Cerezo, Mateo

Desposorios de Santa Catalina


Comentario

Mateo Cerezo es integrante de la tercera generación de pintores madrileños del Barroco. Curiosamente, todos ellos murieron jóvenes. En este caso, Cerezo murió a los 40 años, por lo cual su obra es muy escasa: hemos de tener en cuenta que un joven que deseaba ser pintor en España se inscribía a los nueve años de edad en el taller de un pintor. Allí desarrollaba faenas manuales de limpieza y mantenimiento del taller.

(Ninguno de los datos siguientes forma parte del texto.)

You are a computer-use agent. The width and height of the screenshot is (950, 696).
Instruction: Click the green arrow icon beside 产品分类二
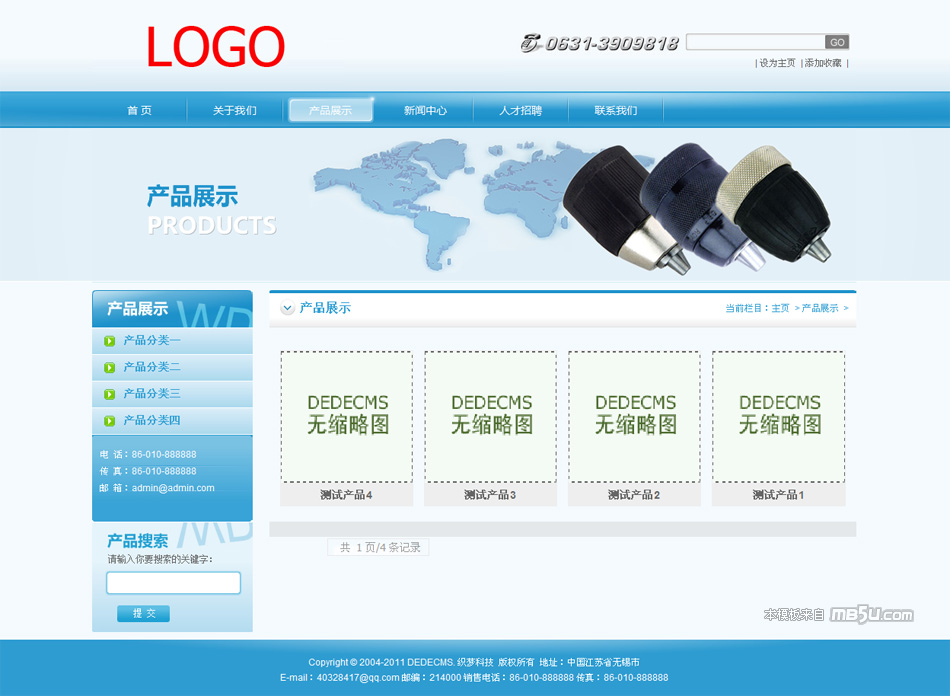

Sólo a partir de los 15 ó 16 años se le permitía empezar a pintar, rellenando fondos o partes poco importantes de los cuadros del maestro. Se conseguía la suficiente autonomía sólo hacia los 20-25 años. Eso nos deja para Cerezo tan sólo 15 años de actividad profesional; su caso no es extraño, sino de lo más frecuente entre los pintores de su generación, fallecidos todos muy jóvenes. Los temas que trató Mateo Cerezo fueron religiosos y bodegones, habiendo sido discípulo del gran Carreño de Miranda. Su estilo fue el del típico Barroco madrileño, influido por el tenebrismo y orientado a abastecer la ingente demanda que creaba en Madrid el hecho de ser Corte real y sede de las principales Órdenes religiosas.